El sol apenas había asomado entre las montañas cuando Izan abrió los ojos. No fue el canto de los pájaros ni el murmullo del río lo que lo despertó, sino el peso del sueño que aún se aferraba a su pecho como una garra invisible. La imagen de Olympia, sola entre cenizas, con su corazón encadenado por una figura sin rostro, lo había dejado temblando. No era la primera vez que soñaba con tragedias, pero nunca antes había sentido que el tiempo corría en contra.

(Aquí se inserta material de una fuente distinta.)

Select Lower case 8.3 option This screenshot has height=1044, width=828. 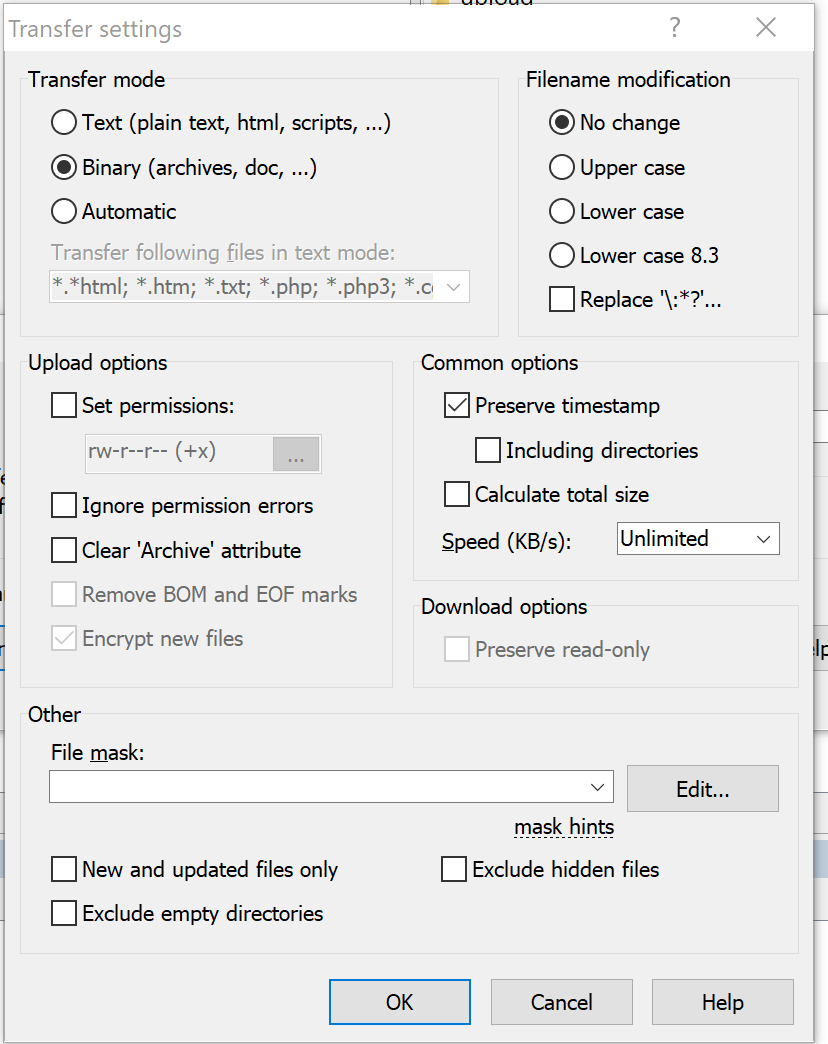pos(562,255)
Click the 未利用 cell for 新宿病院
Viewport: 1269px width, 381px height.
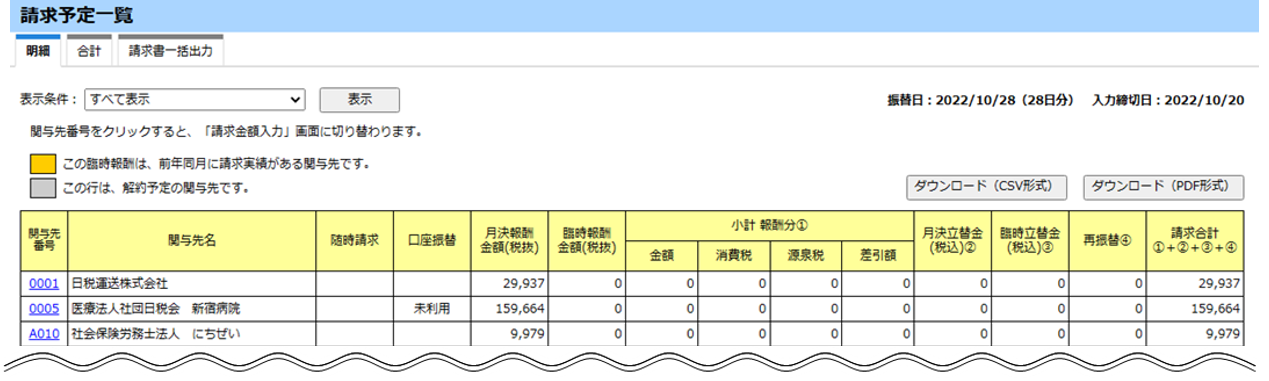(x=433, y=309)
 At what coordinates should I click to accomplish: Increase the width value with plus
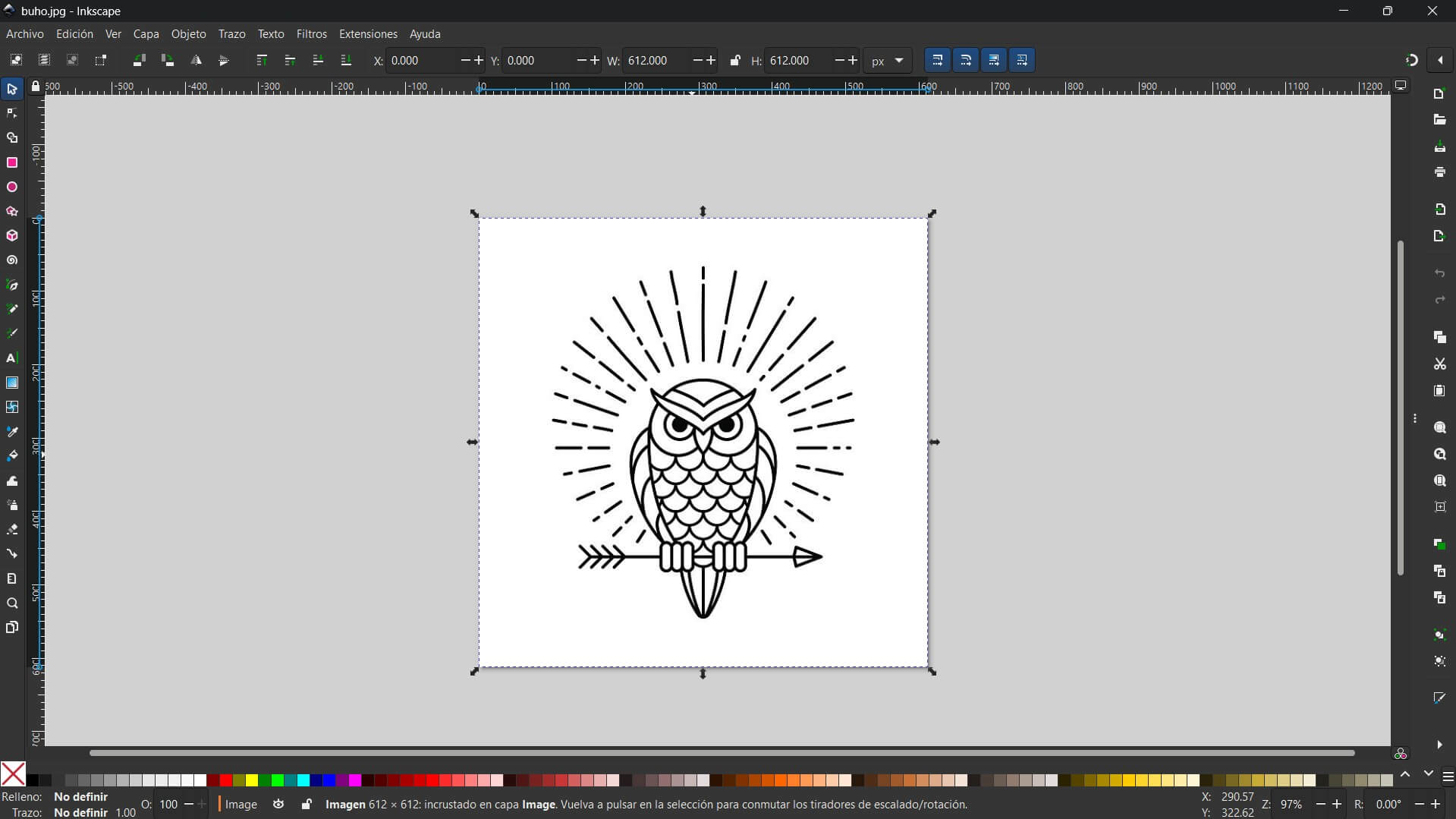tap(711, 61)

Pasó la mañana en silencio, sus ojos grises más opacos que de costumbre. Cada mirada que cruzaba con los demás lobos del clan le revelaba emociones pasajeras: hambre, cansancio, rutina. Pero cuando sus ojos se posaban en Olympia, algo distinto ocurría. Su alma parecía hablarle en un idioma que solo él entendía. Dolor contenido. Furia antigua. Y una ternura que ella misma se negaba.
Olympia, como siempre, se mantenía al margen. Su pelaje negro absorbía la luz del día, y sus ojos dorados eran como escudos relucientes. Nadie se atrevía a acercarse demasiado. Nadie, excepto Izan.
Durante el entrenamiento, los lobos se alinearon en el claro. El ejercicio era simple: velocidad, precisión, salto. Izan solía destacar. Su cuerpo ágil, su mente enfocada. Pero ese día, algo había cambiado. Cuando le tocó correr entre los troncos, esquivar las ramas y saltar sobre el arroyo, su mente no estaba allí. Estaba en el bosque de ceniza. En la cadena. En la lluvia de plumas negras.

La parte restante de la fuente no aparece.